## Article:
◆ ◆ ◆
Finding a limit to negative infinity with square roots: $\lim\limits_{x\to -\infty}(x+\sqrt{x^2+2x})$

Question

Find the limit of the equation $$\lim_{x\to-\infty} (x+\sqrt{x^2 + 2x})$$

I start by multiplying with the conjugate:

$$\lim_{x\to-\infty} \left[(x+\sqrt{x^2 + 2x})\left({x - \sqrt{x^2 + 2x}\over x - \sqrt{x^2+2x}}\right)\right]$$

$$\lim_{x\to-\infty} {x^2 - (x^2 + 2x)\over x - \sqrt{x^2+2x}}$$

$$\lim_{x\to-\infty} {-2x\over x - \sqrt{x^2+2x}}$$

divide by highest power of denominator

$$\lim_{x\to-\infty} {(\frac1x)(-2x)\over (\frac1x) x - ({1\over \sqrt{x^2}})\sqrt{x^2+2x}}$$

$$\lim_{x\to-\infty} {-2\over 1 - \sqrt{1+\frac2x}} = {-2 \over 1-\sqrt{1 + 0}} = {-2 \over 0}$$ but I know this is wrong as the answer is $-1$. Where did I mess up? Thanks.
◆ ◆ ◆
## Source excerpt:

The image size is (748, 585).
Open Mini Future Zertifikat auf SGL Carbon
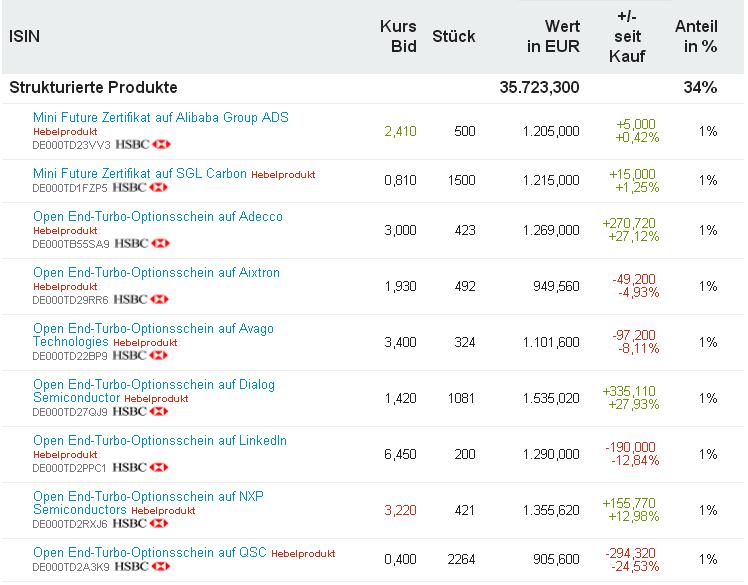139,174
◆ ◆ ◆
## Prompt:
In the limit question above, transcribe the passage that begins at the words "I start by multiplying" and stops after "mess up? Thanks.".

## Expected answer:
I start by multiplying with the conjugate:

$$\lim_{x\to-\infty} \left[(x+\sqrt{x^2 + 2x})\left({x - \sqrt{x^2 + 2x}\over x - \sqrt{x^2+2x}}\right)\right]$$

$$\lim_{x\to-\infty} {x^2 - (x^2 + 2x)\over x - \sqrt{x^2+2x}}$$

$$\lim_{x\to-\infty} {-2x\over x - \sqrt{x^2+2x}}$$

divide by highest power of denominator

$$\lim_{x\to-\infty} {(\frac1x)(-2x)\over (\frac1x) x - ({1\over \sqrt{x^2}})\sqrt{x^2+2x}}$$

$$\lim_{x\to-\infty} {-2\over 1 - \sqrt{1+\frac2x}} = {-2 \over 1-\sqrt{1 + 0}} = {-2 \over 0}$$ but I know this is wrong as the answer is $-1$. Where did I mess up? Thanks.